Ice and Heat Treatment for Injuries

This leaflet gives a general overview of ice and heat in the treatment of injuries. If in doubt about the use of ice or heat, consult a health professional such as a doctor, nurse of physiotherapist.

Ice

With any sprain, strain or bruise there is some bleeding into the underlying tissues. This may cause swelling, pain and delay healing. Ice treatment may be used in both the immediate treatment of soft tissue injuries and in later rehabilitation.

During immediate treatment, the aim is to limit the body's response to injury. Ice will:

  • Reduce bleeding into the tissues.
  • Prevent or reduce swelling.
  • Reduce muscle spasm and pain.
  • Reduce pain by numbing the area and by limiting the effects of swelling.

These effects all help to prevent the area from becoming stiff by reducing excess tissue fluid that gathers as a result of injury and inflammation.

In the later, or rehabilitation, phase of recovery the aims change to restoring normal function. At this stage the effects of ice can enhance other treatments such as exercise by reducing pain and muscle spasm. This then allows better movement. If you have to do exercises as part of your treatment it can be useful to do them with ice in place or immediately after it is removed when the area will still be a little numb. This reduces pain and makes movement around the injury more comfortable.

How do you make ice packs?

Ice packs can be made from ice cubes in a plastic bag or wet tea towel. A packet of frozen peas is also ideal. These mould nicely and can go in and out of the freezer. Purpose-made cold packs can also be bought from pharmacies. Take care when using ice and cold packs from a deep freeze. These are very cold and can cause ice burns quickly if used without care and proper protection.

How are ice packs used?

  • Ideally, rub a small amount of oil over the area where the ice pack is to go (any oil can be used, even cooking oil!). If the skin is broken or there are stitches in place, do not cover in oil but protect the area with a plastic bag. This will stop the wound getting wet.
  • Place a cold wet flannel over the oil (you do not need to if using a plastic bag).
  • Place the ice pack over the flannel.
  • Check the colour of the skin after 5 minutes. If it is bright pink/red remove the pack. If it is not pink, replace the bag for a further 5-10 minutes.
  • Ice can be left on for 20 to 30 minutes but there is little benefit to be gained by leaving it on for longer. You run the risk of damaging the skin if ice is left on the skin for more than 20-30 minutes at a time.
  • The effect of the ice pack is thought to be improved if it is pressed gently on to the injured area.

Note: ice can burn or cause frostbite if the skin is not protected with oil and/or other protection such as a wet flannel.

How long should ice be applied for?

Ideally, ice should be applied within 5-10 minutes of injury for 20-30 minutes. This can be repeated every 2-3 hours or so whilst you are awake for the next 24-48 hrs.

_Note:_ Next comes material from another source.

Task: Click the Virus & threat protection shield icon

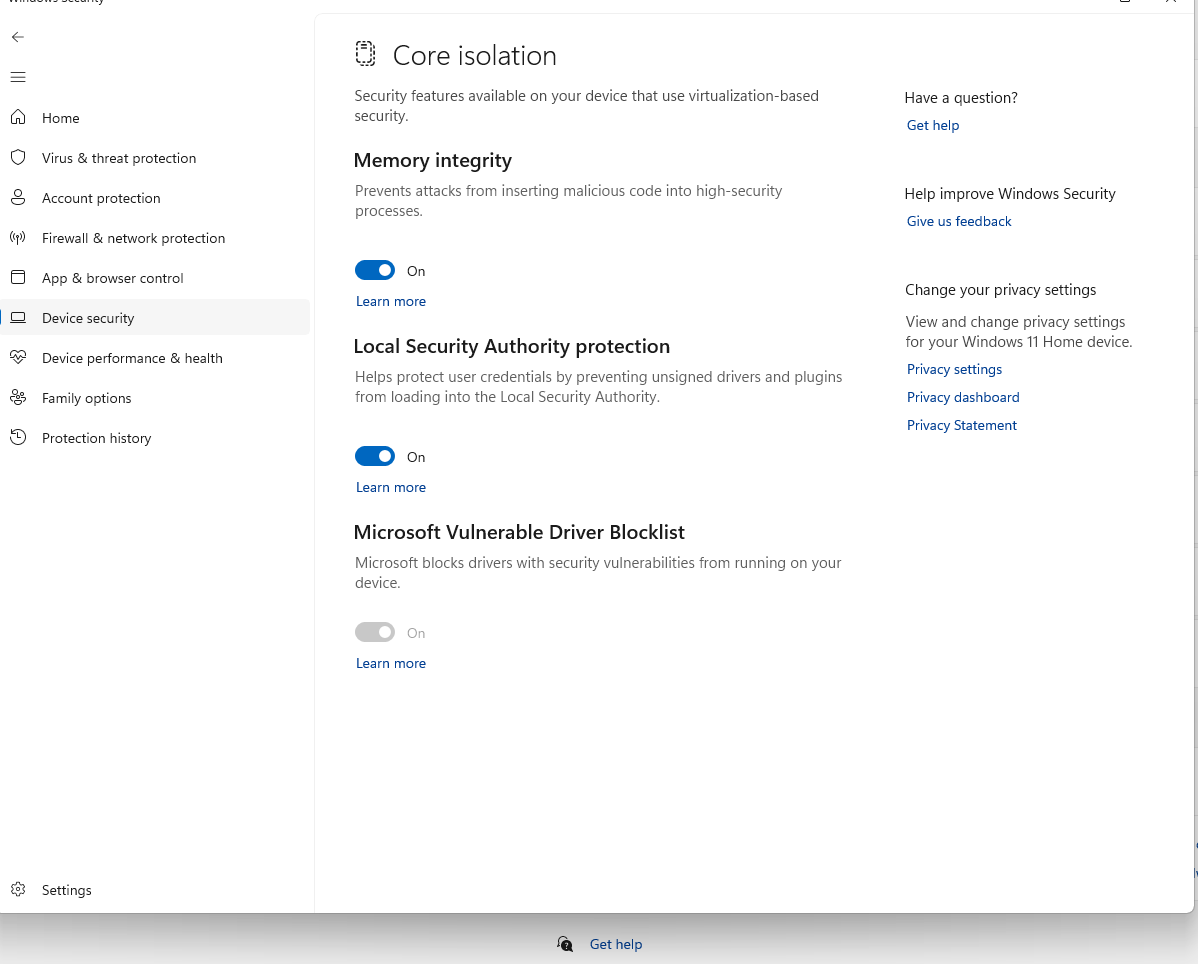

After the first 48 hours, when bleeding should have stopped, the aim of treatment changes from restricting bleeding and swelling to getting the tissues remobilised with exercise and stretching. Ice helps with pain relief and relaxation of muscle tissue.

Heat

Do not use heat on a new injury (for example, soaking in a hot bath, using heat lamps, hot water bottles, deep heat creams, etc). These will increase bleeding and make the problem worse.

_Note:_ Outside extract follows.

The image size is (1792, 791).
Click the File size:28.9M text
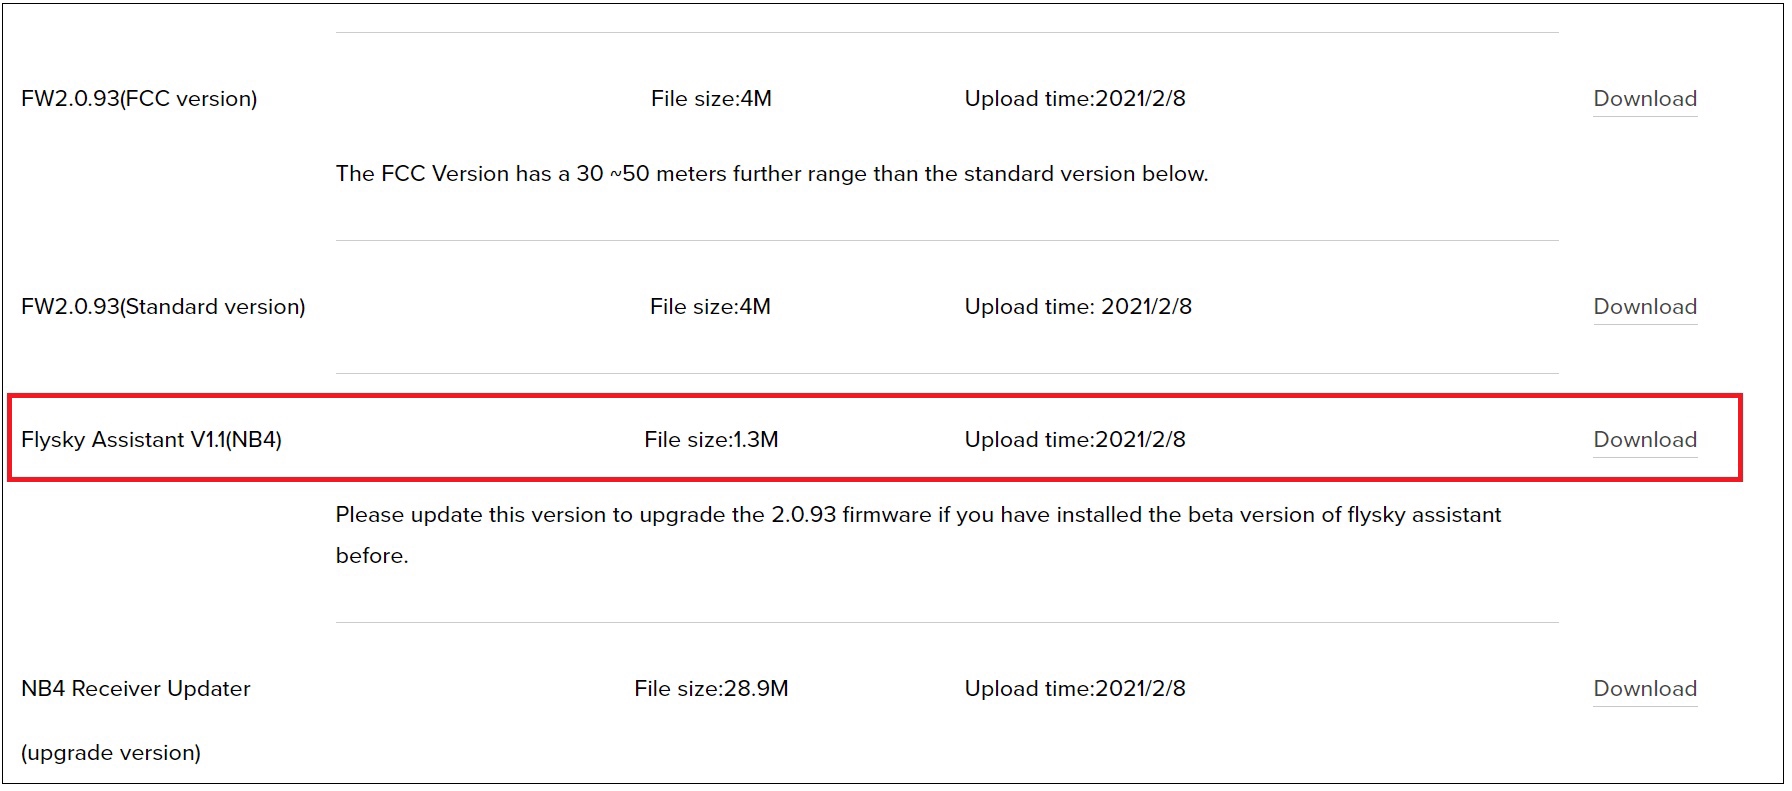[x=711, y=689]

When an injury is older than 48 hours, heat can be applied in the form of heat pads, deep heat cream, hot water bottles or heat lamps. Heat causes the blood vessels to dilate (open wide) which brings more blood into the area. It also has a direct soothing effect and helps to relieve pain and spasm. If heat is applied to the skin it should not be hot, gentle warmth will suffice. If heat is applied there is the risk of burns and scalds. The skin must be checked at regular intervals.

Ice often gives better and longer-lasting effect on the circulation than heat provides. The painkilling properties of ice are also deeper and longer-lasting than heat.

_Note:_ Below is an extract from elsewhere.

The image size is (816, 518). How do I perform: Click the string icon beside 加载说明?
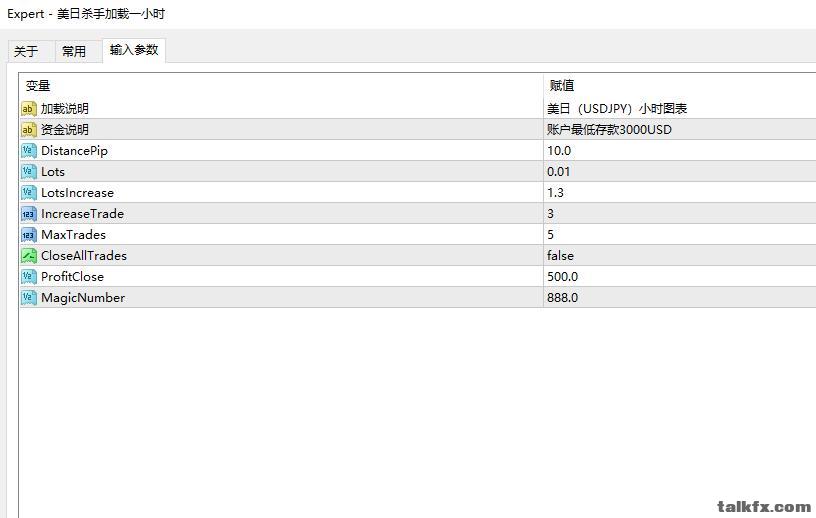29,109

Precautions when using heat and ice

Do not use cold packs or heat:

  • Over areas of skin that are in poor condition.
  • Over areas of skin with poor sensation to heat or cold.
  • Over areas of the body with known poor circulation.
  • If you have diabetes.
  • In the presence of infection.

Also, do not use ice packs on the left shoulder if you have a heart condition. Do not use ice packs around the front or side of the neck.